* [Фрагмент текста]
************
Повседневная жизнь царских дипломатов в XIX веке - Борис Григорьев
Шрифт:
Интервал:
Закладка:
Свои функциональные обязанности консульские чиновники выполняли на территории, называемой консульским округом. Его размеры и границы определяются по согласованию с властями страны пребывания Министерством иностранных дел, назначившим своего консула в эту страну. Если посол или посланник должен аккредитоваться в стране с помощью верительных грамот, то главы консульств используют для этого консульский патент. Признав его, государство, принимающее консула, выдаёт ему экзекватуру — отдельный документ или разрешающую резолюцию на его патенте. Направляясь в 1830 году в город Сливен (Болгария), русский консул Г. В. Ващенко, до этого секретарь миссии в Константинополе, патент получил из рук посла в Константинополе А. И. Рибопьера, в то время как турецкие власти, на чьей территории находился Сливен, выдали ему вместо экзекватуры так называемый берат. Если в стране имелись миссия или посольство, то консул в вопросах общего оперативного руководства, как правило, подчинялся посланнику или послу.
************
* [Исходные данные]
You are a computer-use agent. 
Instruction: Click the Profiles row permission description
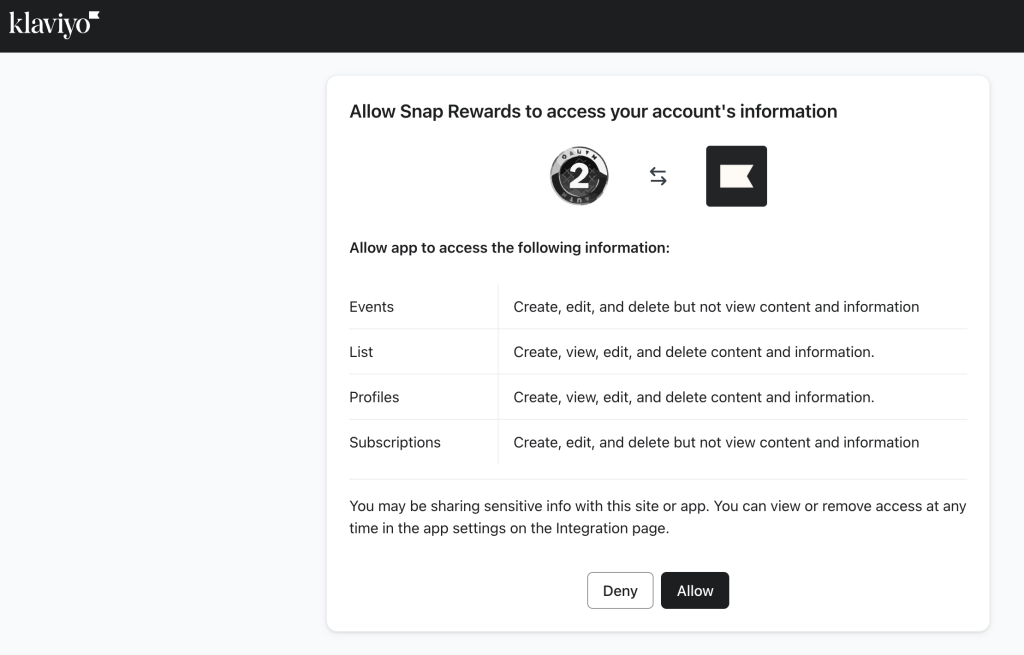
************
* [Задания]
• A. Ответьте по фрагменту на три вопроса:
(i) Как называется территория, на которой консульские чиновники выполняли свои обязанности?
(ii) Чем пользуются главы консульств для аккредитации вместо верительных грамот?
(iii) Что выдали турецкие власти консулу Г. В. Ващенко вместо экзекватуры?
• B. Объясните по фрагменту, после чего государство выдаёт консулу экзекватуру и в каком виде она бывает.

* [Ответы]
• A.
(i) Консульский округ.
(ii) Консульским патентом.
(iii) Так называемый берат.

• B. Государство, принимающее консула, выдаёт ему экзекватуру, когда признаёт его консульский патент. Это может быть отдельный документ или разрешающая резолюция прямо на патенте.